Молодая и жеманная поэтесса, в настоящее время Кавалер ордена Красного Знамени, напечатала совершенно непозволительные стишки, вроде того, что:

Шакал, надевший шкуру Льва,

Всегда останется шакалом…

Дальнейшие фиоритуры этого забытого произведения были настолько прозрачны, что создатель Красной Армии, так и не дождавшийся маршальского жезла, был не на шутку уязвлен.
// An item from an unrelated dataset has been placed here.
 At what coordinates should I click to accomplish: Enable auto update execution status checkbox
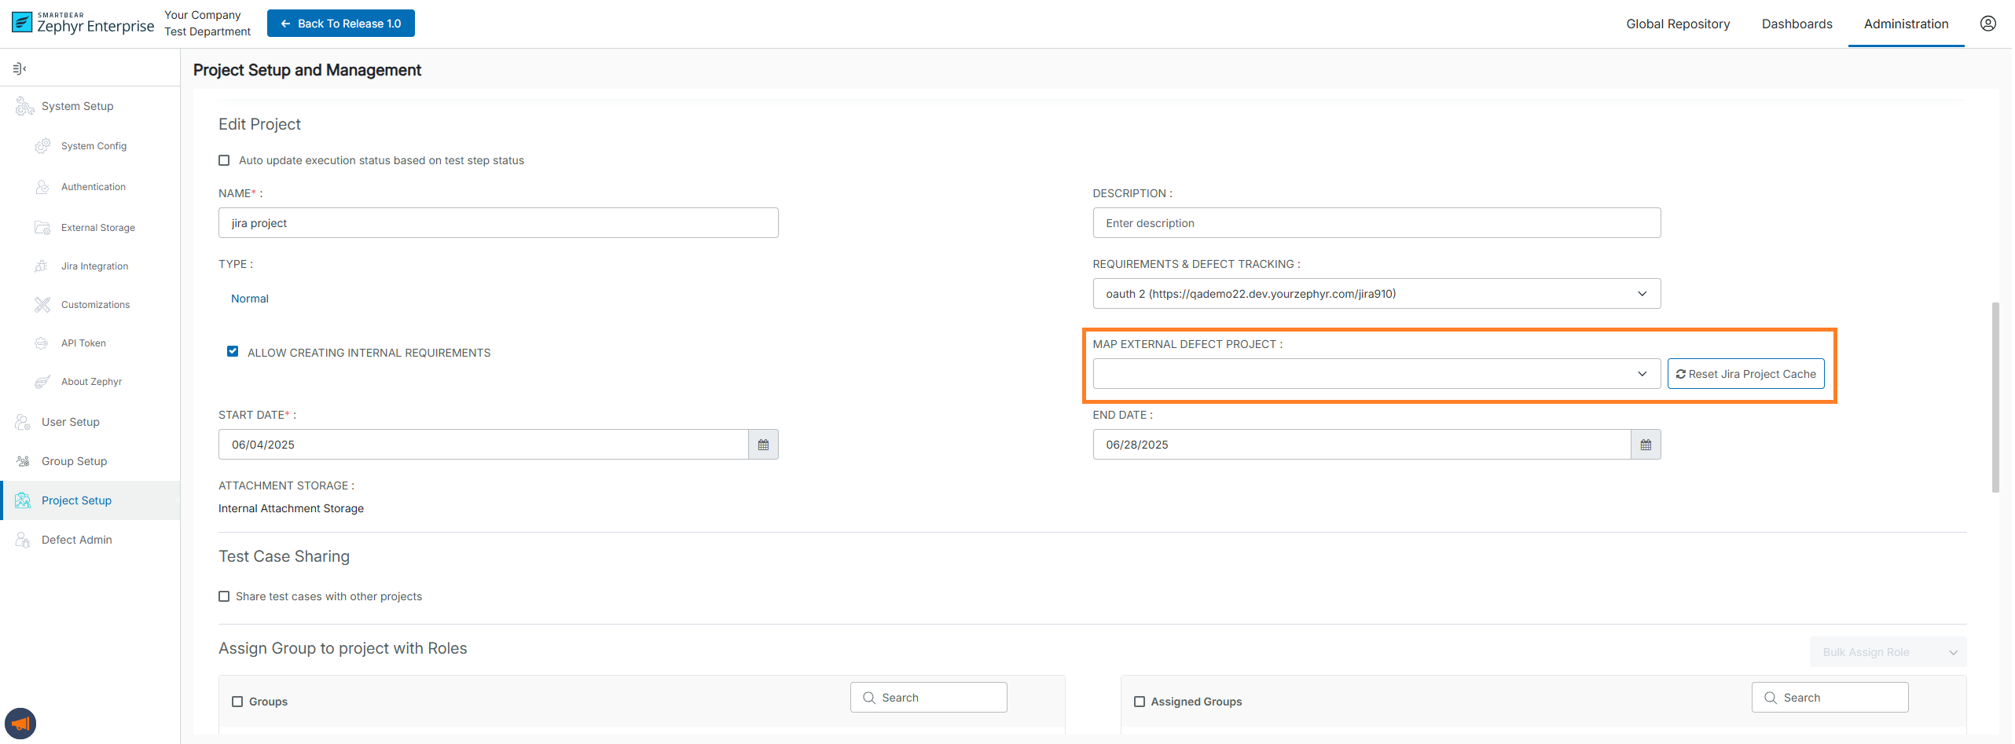click(224, 160)
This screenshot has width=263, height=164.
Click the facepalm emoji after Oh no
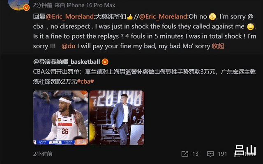coord(212,16)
Были еще статьи Ю. М. Бочарова, Григория Ландау, стихи Потемкина, Валентина Горянского, Дон-Аминадо, а главное, была первая глава коллективного романа «Черная молния».

Идея романа была взята у самого В. И. Ленина, и касалась электрофикации облаков, ни более и ни менее.

Подана была эта идея не просто, а как идефикс!..

Но зато с большим пафосом и с очень наглой претензией на научность.

В конце первой главы, как и полагалось, было напечатано курсивом и в скобках:

— Продолжение следует.

Никакого продолжения, впрочем, не последовало, ибо газета «Час» была в первый же день выхода закрыта со всем соответствующим церемониалом постановлений, конфискаций и вызовов куда следует.

«Управлять — это значит предвидеть!»

Неугомонный Вилли всё предвидел.

Начиная дело, через несколько подставных лиц, своевременно сделавших нужные заявки, он обеспечил «ход событий».

На следующий день после закрытия «Часа» вышел «Третий час», с пояснением в подзаголовке:

«Выходит ежедневно, в 3 часа дня по московскому времени».

На этот раз приказ по линии был определенный:

— На первой странице декреты и распоряжения правительства, и никаких комментарий.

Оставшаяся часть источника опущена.